Your parents were both English teachers. How did you get into physics? My father actually had an interest in physics as a hobby, and I think what got him interested was the American writer Thomas Pynchon, who often writes about physics (and particularly about information theory and entropy). So I was very lucky, in a way, because my father could tell me about some of the really fascinating new stuff that was coming out. When I was at school in the 1980s, the topics you studied in physics class were pretty dull, and unless you'd heard about quantum theory and relativity from someone who was in the know, you would never have guessed that that was where your physics lessons were heading. My teachers were very good, but the curriculum at the time seemed like the dullest thing I'd ever encountered in my life. I carried on studying almost in spite of it. Then, once I got to degree level, I found it fascinating. To be able to spend three years just learning about physics was an absolute joy for me.
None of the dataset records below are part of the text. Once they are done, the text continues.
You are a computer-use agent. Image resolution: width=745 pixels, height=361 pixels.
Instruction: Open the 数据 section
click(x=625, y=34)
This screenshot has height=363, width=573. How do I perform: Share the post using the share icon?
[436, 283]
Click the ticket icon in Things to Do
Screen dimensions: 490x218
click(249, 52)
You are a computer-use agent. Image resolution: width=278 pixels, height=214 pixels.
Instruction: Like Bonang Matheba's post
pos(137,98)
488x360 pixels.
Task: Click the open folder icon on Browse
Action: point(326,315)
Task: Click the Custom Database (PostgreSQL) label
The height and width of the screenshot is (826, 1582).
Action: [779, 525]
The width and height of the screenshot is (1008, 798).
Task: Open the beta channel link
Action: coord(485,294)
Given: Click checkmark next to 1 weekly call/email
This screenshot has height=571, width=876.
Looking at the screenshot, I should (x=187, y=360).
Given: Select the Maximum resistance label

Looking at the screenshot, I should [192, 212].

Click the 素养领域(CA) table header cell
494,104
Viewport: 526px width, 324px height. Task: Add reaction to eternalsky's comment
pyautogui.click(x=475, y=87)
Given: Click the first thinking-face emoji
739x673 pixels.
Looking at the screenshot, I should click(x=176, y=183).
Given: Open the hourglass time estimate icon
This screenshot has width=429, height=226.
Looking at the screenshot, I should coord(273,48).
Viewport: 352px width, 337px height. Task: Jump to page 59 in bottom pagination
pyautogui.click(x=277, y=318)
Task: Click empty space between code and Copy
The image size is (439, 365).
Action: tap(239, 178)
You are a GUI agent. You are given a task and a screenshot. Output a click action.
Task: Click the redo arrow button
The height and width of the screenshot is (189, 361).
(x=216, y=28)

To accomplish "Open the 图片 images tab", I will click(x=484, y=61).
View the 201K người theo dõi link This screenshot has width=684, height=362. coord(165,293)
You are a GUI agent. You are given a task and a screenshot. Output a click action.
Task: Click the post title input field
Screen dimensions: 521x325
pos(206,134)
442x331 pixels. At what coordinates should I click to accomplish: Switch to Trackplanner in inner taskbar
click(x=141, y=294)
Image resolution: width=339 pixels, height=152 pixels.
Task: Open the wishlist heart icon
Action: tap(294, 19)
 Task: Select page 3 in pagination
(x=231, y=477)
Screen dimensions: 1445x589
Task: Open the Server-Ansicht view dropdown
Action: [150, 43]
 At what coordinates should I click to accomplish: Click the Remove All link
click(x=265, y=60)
You started a PhD in semiconductor physics. What was it about? Quantum dots, basically, which was a very sexy PhD topic at the time because it was about the interesting physics at the boundary between the quantum world and the everyday world. My supervisor at the University of Cambridge, Mike Pepper, is a truly inspiring man, and I enjoyed every second I spent with him. But I'd never really intended to do science as a career. It was more of a hobby, and by the time I was doing my PhD, I'd already stumbled across sketch comedy and acting, and I decided that was what I wanted to do.

How has your physics background helped you? Acting on camera is very technical, and a lot of actors are in the unfortunate position of standing in front of the camera with no idea what the other 50 people in the room are doing. But one of the things I've always loved about being a physicist is that you have a pretty good understanding of how most things work – and that's yours for keeps. I'd also say that comedy is essentially a sceptical art. It's about cutting things down to size and seeing things as they really are – you're not attempting to paint things in a way that is romantic. And science is the original sceptical pursuit, so there's a natural leaning towards the sciences for many comedians.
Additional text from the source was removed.